[Collected data]
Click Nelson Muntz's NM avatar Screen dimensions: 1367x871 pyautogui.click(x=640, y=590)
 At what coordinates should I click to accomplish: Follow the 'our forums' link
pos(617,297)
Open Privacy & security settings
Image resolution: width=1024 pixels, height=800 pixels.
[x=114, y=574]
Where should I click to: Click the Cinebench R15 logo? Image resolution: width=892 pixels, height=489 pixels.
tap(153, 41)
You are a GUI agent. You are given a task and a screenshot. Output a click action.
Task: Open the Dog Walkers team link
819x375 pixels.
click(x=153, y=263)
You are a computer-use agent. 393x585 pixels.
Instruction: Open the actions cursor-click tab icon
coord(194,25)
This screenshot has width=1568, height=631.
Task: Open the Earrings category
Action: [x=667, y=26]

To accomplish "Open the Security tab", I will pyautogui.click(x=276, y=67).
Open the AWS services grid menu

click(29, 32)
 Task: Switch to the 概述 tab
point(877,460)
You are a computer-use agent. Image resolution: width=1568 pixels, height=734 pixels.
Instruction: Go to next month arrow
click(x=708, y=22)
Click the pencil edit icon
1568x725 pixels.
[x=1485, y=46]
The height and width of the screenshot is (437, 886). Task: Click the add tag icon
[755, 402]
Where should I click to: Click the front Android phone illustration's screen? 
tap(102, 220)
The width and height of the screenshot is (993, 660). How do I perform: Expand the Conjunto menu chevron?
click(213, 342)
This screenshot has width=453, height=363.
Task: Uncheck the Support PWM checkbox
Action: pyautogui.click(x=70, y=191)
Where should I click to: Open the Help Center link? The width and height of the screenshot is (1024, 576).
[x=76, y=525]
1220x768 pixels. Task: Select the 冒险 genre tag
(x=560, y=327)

• **Goal of the exercise**
Pick out all lines from the data above in which the word "agent" appears.

• **Written response**
You are a GUI agent. You are given a task and a screenshot. Output a click action.
You are a computer-use agent. 393x585 pixels.
You are a computer-use agent. Image resolution: width=1568 pixels, height=734 pixels.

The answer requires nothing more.